Saved entries
....................

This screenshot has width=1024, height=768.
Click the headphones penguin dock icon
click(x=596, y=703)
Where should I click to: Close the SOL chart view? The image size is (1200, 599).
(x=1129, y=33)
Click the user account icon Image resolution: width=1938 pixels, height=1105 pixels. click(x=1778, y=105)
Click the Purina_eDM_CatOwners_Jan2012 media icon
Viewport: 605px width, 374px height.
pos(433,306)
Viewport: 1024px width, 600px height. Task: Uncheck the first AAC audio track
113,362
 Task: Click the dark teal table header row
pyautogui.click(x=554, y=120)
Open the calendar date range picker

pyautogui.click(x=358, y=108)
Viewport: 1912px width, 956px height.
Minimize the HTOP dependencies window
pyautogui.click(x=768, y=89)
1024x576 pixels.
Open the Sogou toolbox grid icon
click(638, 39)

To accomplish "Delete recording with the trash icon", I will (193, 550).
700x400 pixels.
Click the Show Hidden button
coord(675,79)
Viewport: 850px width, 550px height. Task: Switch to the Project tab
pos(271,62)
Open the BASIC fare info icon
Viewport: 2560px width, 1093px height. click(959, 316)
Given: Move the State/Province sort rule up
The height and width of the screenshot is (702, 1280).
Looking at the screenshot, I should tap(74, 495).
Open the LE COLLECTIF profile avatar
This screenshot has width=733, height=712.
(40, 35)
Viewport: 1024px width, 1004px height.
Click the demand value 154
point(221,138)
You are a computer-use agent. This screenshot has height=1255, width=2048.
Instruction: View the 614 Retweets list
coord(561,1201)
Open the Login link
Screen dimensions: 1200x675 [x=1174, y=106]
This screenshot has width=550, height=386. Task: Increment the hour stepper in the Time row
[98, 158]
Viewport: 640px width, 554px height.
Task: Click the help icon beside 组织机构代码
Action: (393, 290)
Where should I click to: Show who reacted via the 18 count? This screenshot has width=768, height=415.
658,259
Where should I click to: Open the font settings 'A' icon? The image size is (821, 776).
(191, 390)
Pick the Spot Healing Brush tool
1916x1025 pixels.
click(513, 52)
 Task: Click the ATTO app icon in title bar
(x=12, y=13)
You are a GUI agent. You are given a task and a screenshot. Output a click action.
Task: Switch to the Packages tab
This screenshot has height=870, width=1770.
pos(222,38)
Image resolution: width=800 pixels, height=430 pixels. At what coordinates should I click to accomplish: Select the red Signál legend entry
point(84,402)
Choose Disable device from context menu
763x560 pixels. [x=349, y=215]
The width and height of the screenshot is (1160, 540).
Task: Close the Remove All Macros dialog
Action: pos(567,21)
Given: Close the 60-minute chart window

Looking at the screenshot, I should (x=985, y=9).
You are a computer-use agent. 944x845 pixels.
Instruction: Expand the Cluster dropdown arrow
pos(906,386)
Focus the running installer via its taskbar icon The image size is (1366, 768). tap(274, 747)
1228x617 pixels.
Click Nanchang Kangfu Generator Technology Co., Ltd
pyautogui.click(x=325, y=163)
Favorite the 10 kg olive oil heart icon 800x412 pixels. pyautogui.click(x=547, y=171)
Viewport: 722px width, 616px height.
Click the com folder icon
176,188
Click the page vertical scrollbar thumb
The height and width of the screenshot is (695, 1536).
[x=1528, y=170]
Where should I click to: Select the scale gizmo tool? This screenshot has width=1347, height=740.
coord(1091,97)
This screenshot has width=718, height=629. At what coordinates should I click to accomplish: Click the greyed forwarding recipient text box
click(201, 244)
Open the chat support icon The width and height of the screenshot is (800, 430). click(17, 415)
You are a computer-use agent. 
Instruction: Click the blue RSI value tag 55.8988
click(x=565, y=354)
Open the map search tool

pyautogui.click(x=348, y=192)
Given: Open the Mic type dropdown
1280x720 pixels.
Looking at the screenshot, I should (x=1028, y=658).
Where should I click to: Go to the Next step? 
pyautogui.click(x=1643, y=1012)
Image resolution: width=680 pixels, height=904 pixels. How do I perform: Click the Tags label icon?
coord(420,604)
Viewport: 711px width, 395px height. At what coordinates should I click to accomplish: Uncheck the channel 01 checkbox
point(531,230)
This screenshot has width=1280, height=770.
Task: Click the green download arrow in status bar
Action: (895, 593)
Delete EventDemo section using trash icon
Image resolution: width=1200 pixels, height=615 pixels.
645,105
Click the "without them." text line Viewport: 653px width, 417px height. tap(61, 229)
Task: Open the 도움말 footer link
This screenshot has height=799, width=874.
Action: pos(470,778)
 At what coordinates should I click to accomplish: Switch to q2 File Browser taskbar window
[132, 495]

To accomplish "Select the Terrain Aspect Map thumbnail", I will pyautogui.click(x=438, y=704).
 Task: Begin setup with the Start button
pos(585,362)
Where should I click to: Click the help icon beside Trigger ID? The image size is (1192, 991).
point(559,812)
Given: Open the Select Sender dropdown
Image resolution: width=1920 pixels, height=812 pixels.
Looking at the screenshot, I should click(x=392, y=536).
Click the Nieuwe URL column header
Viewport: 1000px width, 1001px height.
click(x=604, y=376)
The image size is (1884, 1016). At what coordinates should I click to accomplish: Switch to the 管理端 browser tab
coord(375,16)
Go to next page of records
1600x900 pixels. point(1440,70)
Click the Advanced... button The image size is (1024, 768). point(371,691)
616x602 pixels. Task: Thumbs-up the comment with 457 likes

....................

* What to produce:
What is needed is an exact copy of the lines above, from the one containing "You are a computer-use agent. 944x845 pixels." through the one containing "Viewport: 722px width, 616px height.", with nothing added.

* Solution below:
You are a computer-use agent. 944x845 pixels.
Instruction: Expand the Cluster dropdown arrow
pos(906,386)
Focus the running installer via its taskbar icon The image size is (1366, 768). tap(274, 747)
1228x617 pixels.
Click Nanchang Kangfu Generator Technology Co., Ltd
pyautogui.click(x=325, y=163)
Favorite the 10 kg olive oil heart icon 800x412 pixels. pyautogui.click(x=547, y=171)
Viewport: 722px width, 616px height.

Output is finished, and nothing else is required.